Supplied material:
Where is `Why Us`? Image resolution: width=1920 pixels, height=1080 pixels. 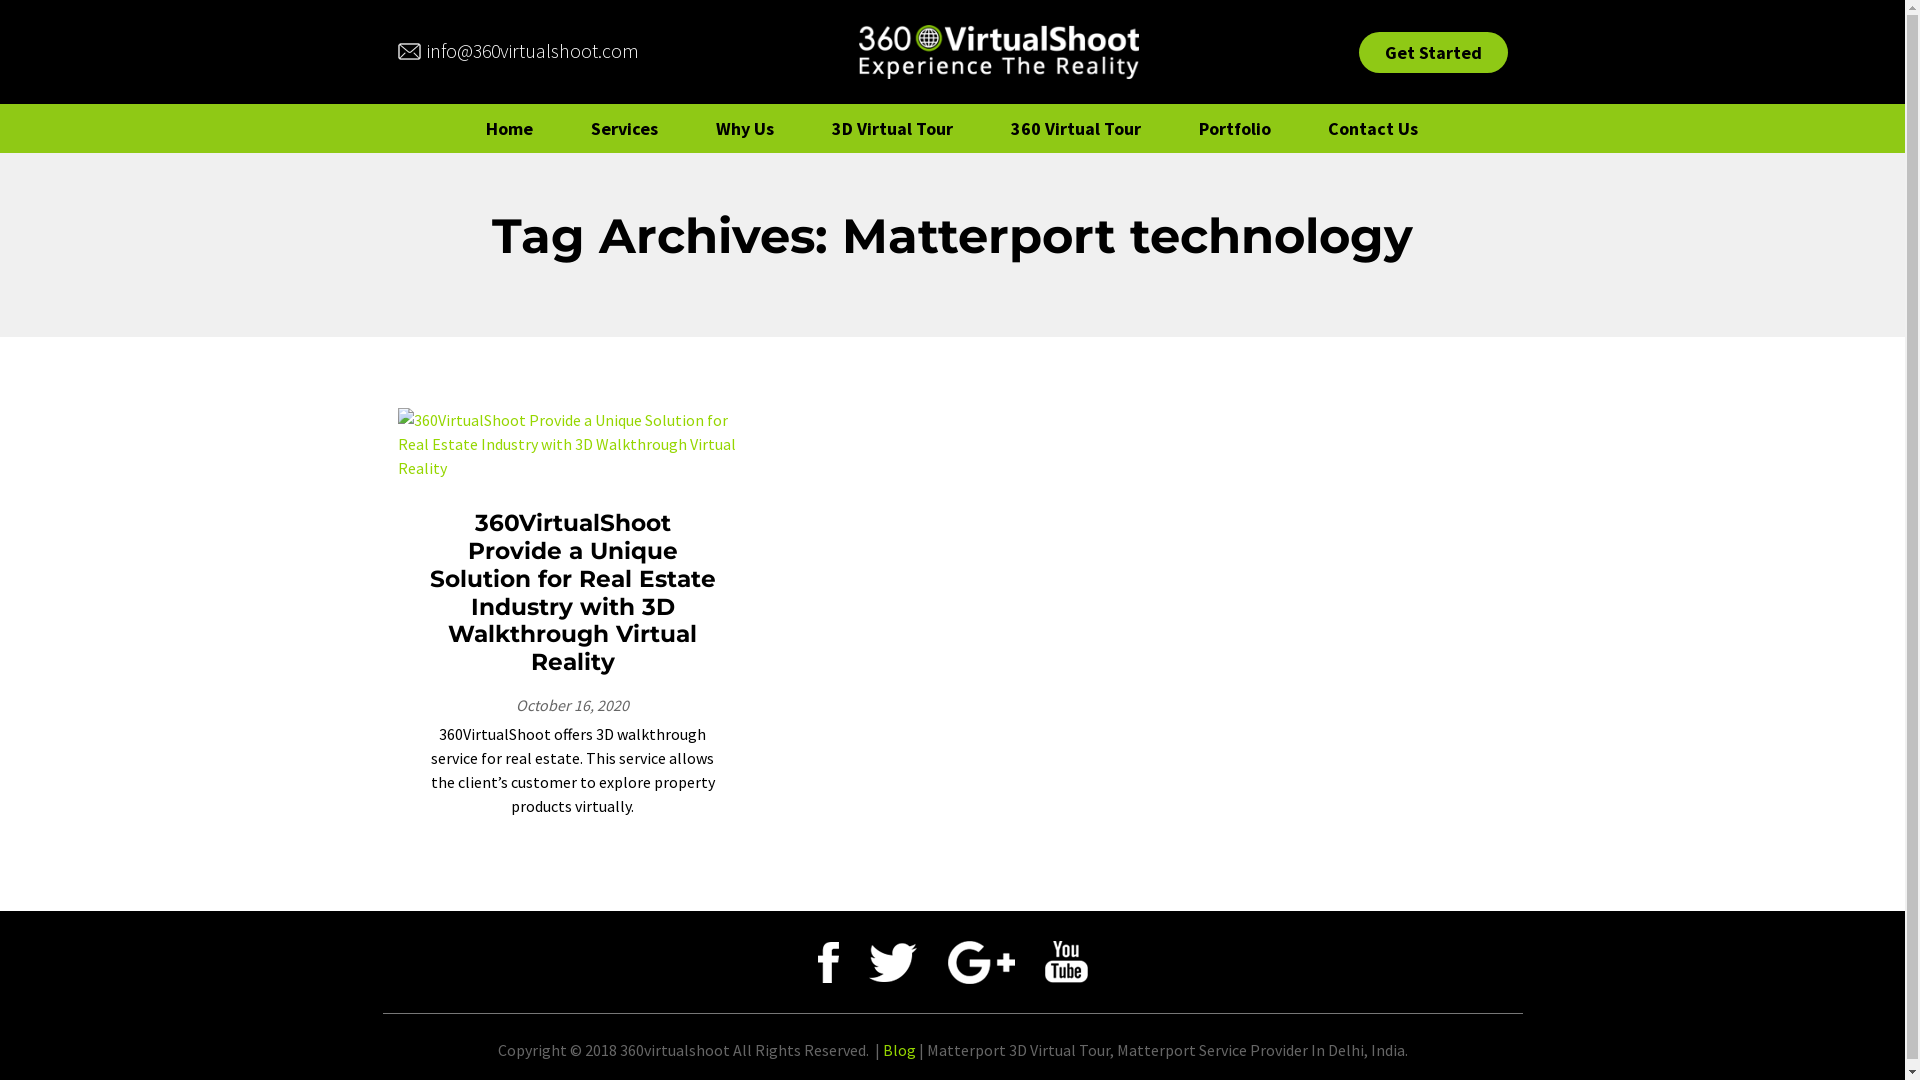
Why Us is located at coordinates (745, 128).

---

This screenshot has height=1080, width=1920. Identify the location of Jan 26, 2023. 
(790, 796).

* * *

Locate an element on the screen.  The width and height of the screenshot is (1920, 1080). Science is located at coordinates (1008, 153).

Stated goal:
Echo the lines between the one holding "This screenshot has" and the one holding "(790, 796).", inclusive.

Solution:
This screenshot has height=1080, width=1920. Identify the location of Jan 26, 2023. 
(790, 796).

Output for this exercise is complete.